Mit einem Urteil des Sozialgerichts Frankfurt (Oder) wurde erst im April festgestellt, dass auch die KdU-Richtlinie (KdU = Kosten der Unterkunft) im Landkreis Oder-Spree nicht gerichtsfest ist. Mit Blick auf die Zuspitzungen auf dem Wohnungsmarkt im so genannten „Speckgürtel“ wird sich der Kreistag diesem Problem mit größerer Aufmerksamkeit zuzuwenden haben. Denn seine Abgeordneten stehen in der politischen Verantwortung vor den Bürgerinnen und Bürgern und können sich auch auf diesem Feld nicht hinter anonymem Handeln der Verwaltung oder auf die Verantwortung des Bundes zurück ziehen. Es war schließlich eine Richtlinie des Landkreises, die vom Sozialgericht in Frankfurt (Oder) angegriffen wurde.
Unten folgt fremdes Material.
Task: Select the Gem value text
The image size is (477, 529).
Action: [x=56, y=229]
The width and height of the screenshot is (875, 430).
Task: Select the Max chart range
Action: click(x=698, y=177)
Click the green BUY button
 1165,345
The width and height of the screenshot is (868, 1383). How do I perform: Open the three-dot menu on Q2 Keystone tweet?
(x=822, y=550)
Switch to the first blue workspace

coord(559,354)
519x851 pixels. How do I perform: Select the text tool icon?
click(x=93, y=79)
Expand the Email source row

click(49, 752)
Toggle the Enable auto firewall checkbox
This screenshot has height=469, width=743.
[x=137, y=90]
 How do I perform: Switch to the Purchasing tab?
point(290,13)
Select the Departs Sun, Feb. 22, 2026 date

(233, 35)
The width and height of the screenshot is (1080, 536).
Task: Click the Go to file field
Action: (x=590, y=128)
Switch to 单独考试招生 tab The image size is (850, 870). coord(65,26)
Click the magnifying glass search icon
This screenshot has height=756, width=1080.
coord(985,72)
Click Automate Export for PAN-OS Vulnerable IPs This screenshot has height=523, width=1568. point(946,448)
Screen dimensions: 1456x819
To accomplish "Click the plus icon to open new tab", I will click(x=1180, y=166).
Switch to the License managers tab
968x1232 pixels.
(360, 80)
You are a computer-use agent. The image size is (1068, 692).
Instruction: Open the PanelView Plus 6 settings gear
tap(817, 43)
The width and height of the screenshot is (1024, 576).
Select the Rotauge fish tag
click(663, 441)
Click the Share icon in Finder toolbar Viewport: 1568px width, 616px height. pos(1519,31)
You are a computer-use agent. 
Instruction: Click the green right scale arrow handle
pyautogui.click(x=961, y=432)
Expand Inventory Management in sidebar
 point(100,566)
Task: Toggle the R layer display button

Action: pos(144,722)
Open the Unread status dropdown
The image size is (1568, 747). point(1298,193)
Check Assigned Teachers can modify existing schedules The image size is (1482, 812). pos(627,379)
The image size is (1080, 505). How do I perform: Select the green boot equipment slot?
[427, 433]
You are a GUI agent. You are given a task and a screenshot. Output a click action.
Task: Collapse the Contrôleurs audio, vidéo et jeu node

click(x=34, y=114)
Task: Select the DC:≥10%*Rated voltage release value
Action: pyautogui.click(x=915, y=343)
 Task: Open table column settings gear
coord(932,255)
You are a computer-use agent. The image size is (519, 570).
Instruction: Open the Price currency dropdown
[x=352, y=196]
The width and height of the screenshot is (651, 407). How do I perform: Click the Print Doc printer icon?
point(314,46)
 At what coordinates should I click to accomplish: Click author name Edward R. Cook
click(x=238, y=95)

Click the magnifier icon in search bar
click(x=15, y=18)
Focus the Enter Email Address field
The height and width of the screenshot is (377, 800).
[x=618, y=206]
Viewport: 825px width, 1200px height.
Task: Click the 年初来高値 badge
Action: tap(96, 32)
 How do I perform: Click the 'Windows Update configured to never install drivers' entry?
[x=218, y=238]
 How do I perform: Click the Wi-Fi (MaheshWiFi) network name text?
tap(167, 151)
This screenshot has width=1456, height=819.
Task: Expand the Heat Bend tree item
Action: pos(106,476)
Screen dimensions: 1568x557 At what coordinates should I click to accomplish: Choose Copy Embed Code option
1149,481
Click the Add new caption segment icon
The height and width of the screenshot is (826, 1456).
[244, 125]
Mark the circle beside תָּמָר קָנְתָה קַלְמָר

Stimmen Sie also unserem Antrag zu und lassen Sie uns der Verantwortung des Kreistages in gebührender Weise gerecht werden."

Abstimmungsergebnis:

Die Verwaltung und eine Mehrheit des Kreistages haben den Antrag abgelehnt. Selbst die MOZ bemerkte in ihrer Berichterstattung über den Kreistag, dass von diesen Problemen mehr als jeder 10. Mensch im Landkreis betroffen ist.
Die Fraktion wird daher auch künftig Probleme der Grundsicherung und die sich zuspitzende Problematik der Kosten der Unterkunft ständig und detailliert im Plenum des Kreistages zur Sprache bringen.